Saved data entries
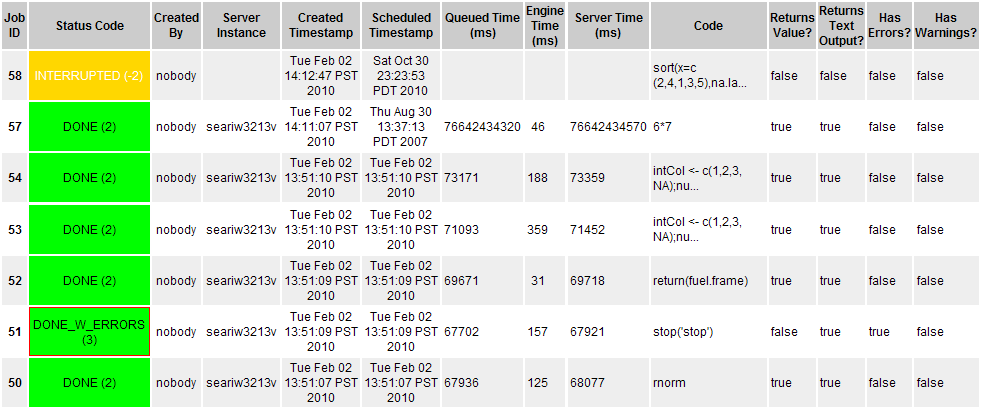Select the DONE (2) status for job 57

pyautogui.click(x=90, y=127)
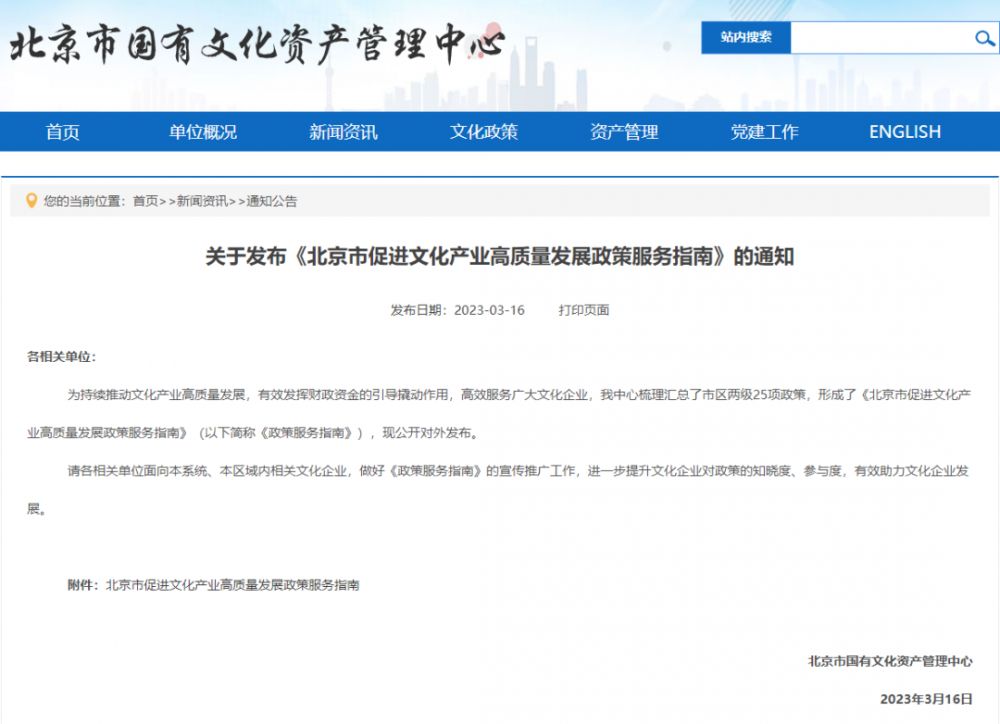The width and height of the screenshot is (1000, 724).
Task: Click 新闻资讯 in the breadcrumb trail
Action: 202,201
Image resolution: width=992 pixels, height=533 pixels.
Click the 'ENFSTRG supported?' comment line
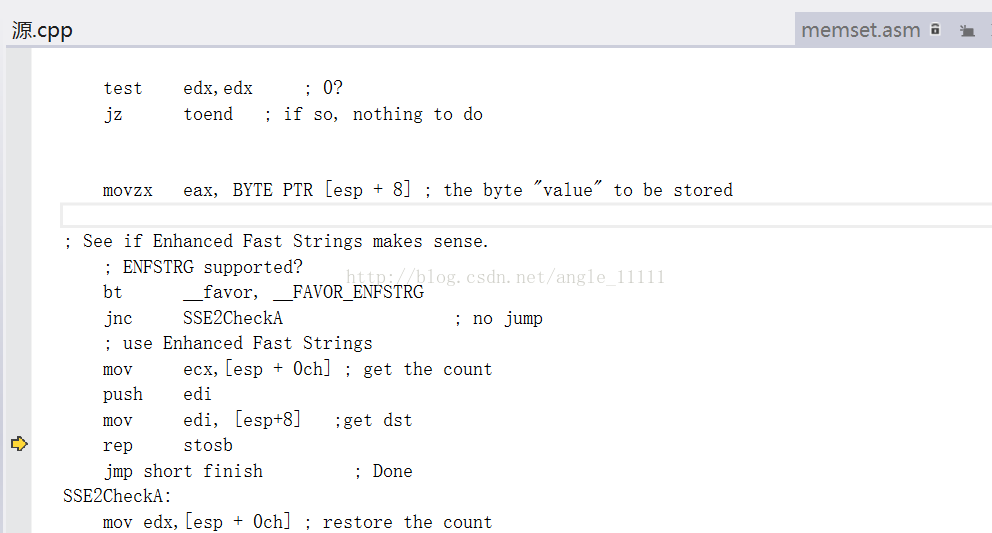203,267
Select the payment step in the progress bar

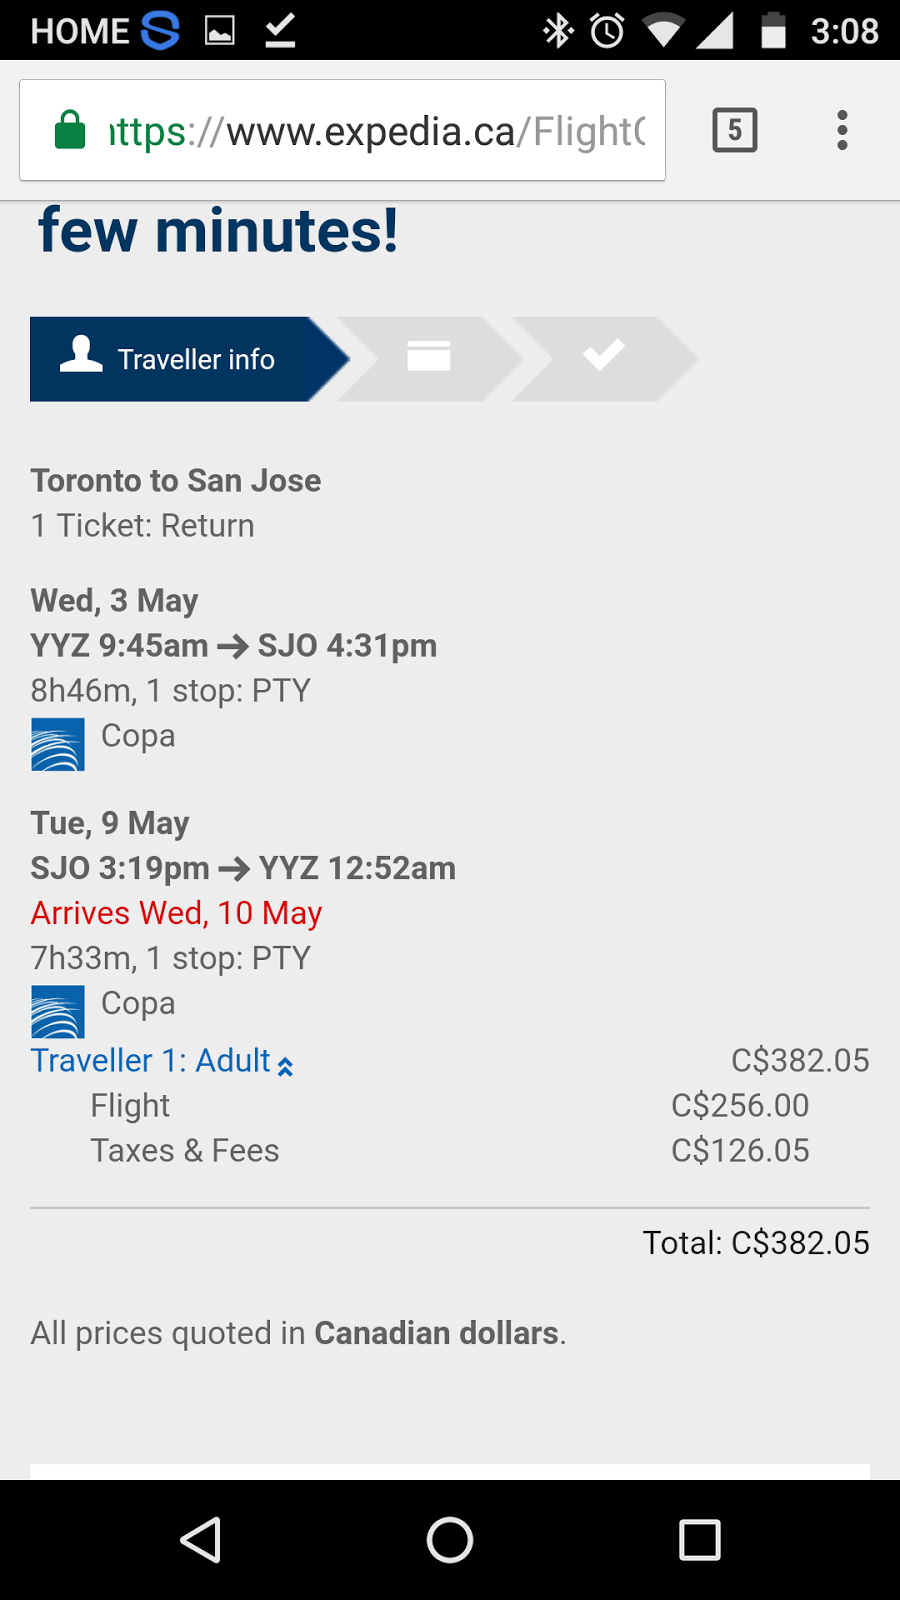[x=428, y=357]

▶ What to do: Nothing but the lines from the one containing "Click the 'ENFSTRG supported?' comment line" through the last line of the records should appear in the copy, exactly as written and without pictures.

▶ Task solution:
Click the 'ENFSTRG supported?' comment line
203,267
Select the payment step in the progress bar

[x=428, y=357]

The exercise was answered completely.